##### Extrait à lire

Une telle disposition ne rendrait pas service aux salariés et n'emporterait aucune conséquence juridique. Par conséquent, il est délicat de l'imposer au comité d'entreprise.
Mais, pour avoir connu comme vous, monsieur Loridant, beaucoup de situations de ce type, je peux vous dire que les représentants du personnel et le syndicat du personnel s'expriment toujours, parfois même publiquement. Par conséquent, leur parole existe, mais leur imposer cette dernière me paraît dangereux.
M. le président. Je vais mettre aux voix l'amendement n° 436.
M. Paul Loridant. Je le retire.
M. le président. L'amendement n° 436 est retiré.
Par amendement n° 159, M. Marini, au nom de la commission des finances, propose, au début de la troisième phrase du deuxième alinéa du I de l'article 4, de remplacer les mots : « Le chef de l'entreprise auteur de l'offre » par les mots : « Ce dernier ».
La parole est à M. le rapporteur.
M. Philippe Marini, rapporteur. Monsieur le président, si vous m'y autorisez, je voudrais, avec l'amendement n° 159, donner une vue générale des neuf amendements que la commission a déposés à cet article et qui constituent un tout.

##########
##### Données fournies

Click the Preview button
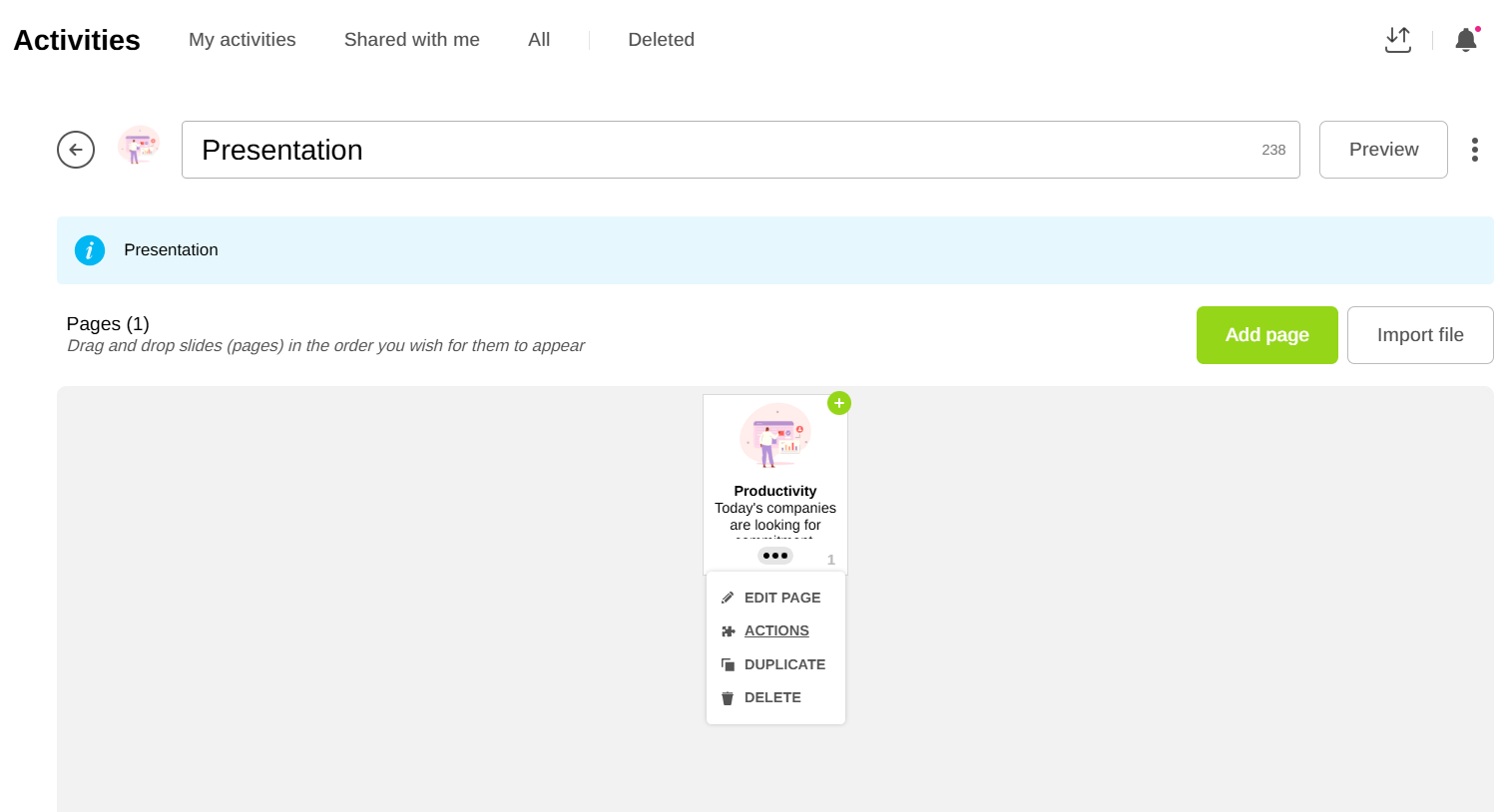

##########
##### Données fournies

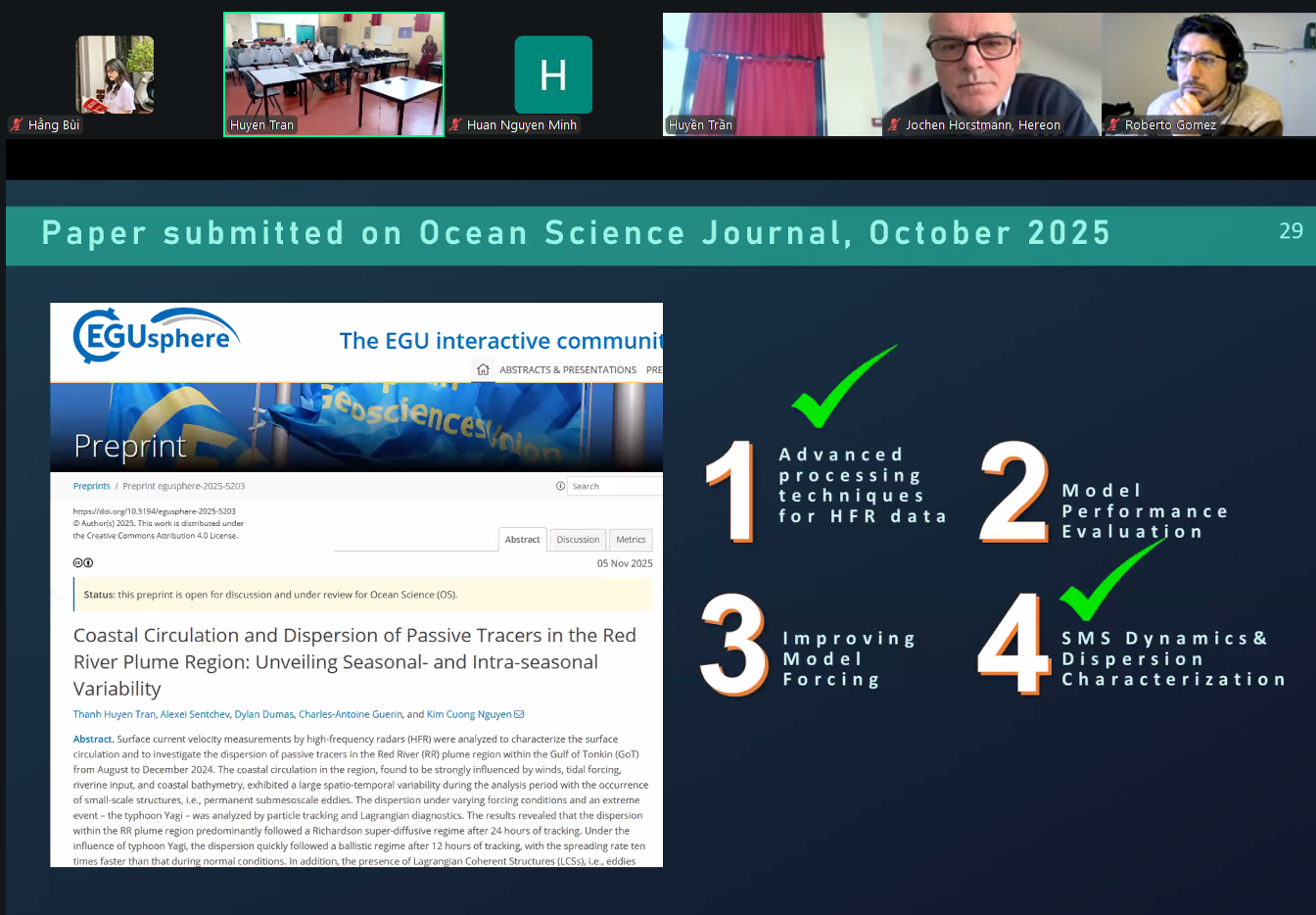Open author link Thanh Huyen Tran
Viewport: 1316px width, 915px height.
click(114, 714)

##########

Consignes de l'exercice.
1. D'après le débat parlementaire, au nom de quelle commission M. Marini présente-t-il l'amendement n° 159 ?
2. Rédigez la suite du débat parlementaire à partir de sa dernière phrase.
Le matériel fourni n'est pas utile pour cet exercice.

Réponses dans l'ordre.
1. Il le présente au nom de la commission des finances.

2.
L'article 4 est relatif à la convocation devant le comité d'entreprise de l'auteur d'une offre publique. C'est une possibilité, pour le comité d'entreprise, de l'entendre, mais une obligation, pour l'auteur de l'offre, dès lors que le comité le souhaite, de se rendre à cette audition. La sanction, en cas de refus de l'auteur de l'offre, est la suspension de ses droits de vote.
La commission des finances comprend bien l'objectif poursuivi, mais elle souligne les risques qu'il présente de son point de vue. Il faut rappeler que, d'ores et déjà, les comités d'entreprise disposent, dans la loi existante, d'une possibilité de convoquer le chef d'entreprise. Les dispositions que vise à ajouter l'article 4 peuvent créer de réelles difficultés ; et ce sont ces difficultés et ces risques que les amendements de la commission visent à réduire ou à éliminer.
De quoi s'agit-il ? Il s'agit tout d'abord - c'est la réparation d'un oubli - d'étendre les obligations prévues aux initiateurs d'offres publiques qui seraient des personnes physiques.
Pour être exceptionnelles, ces hypothèses peuvent néanmoins se produire, et mieux vaut donc ne pas les laisser dans l'ombre.
Par ailleurs, nous souhaiterions offrir, en quelque sorte, une « session de rattrapage » au comité d'entreprise, qui, n'ayant pas jugé bon, dans un premier temps, de convoquer l'auteur de l'offre, se raviserait au vu de la note d'information et estimerait nécessaire de compléter cette information par l'audition du chef d'entreprise attaquante.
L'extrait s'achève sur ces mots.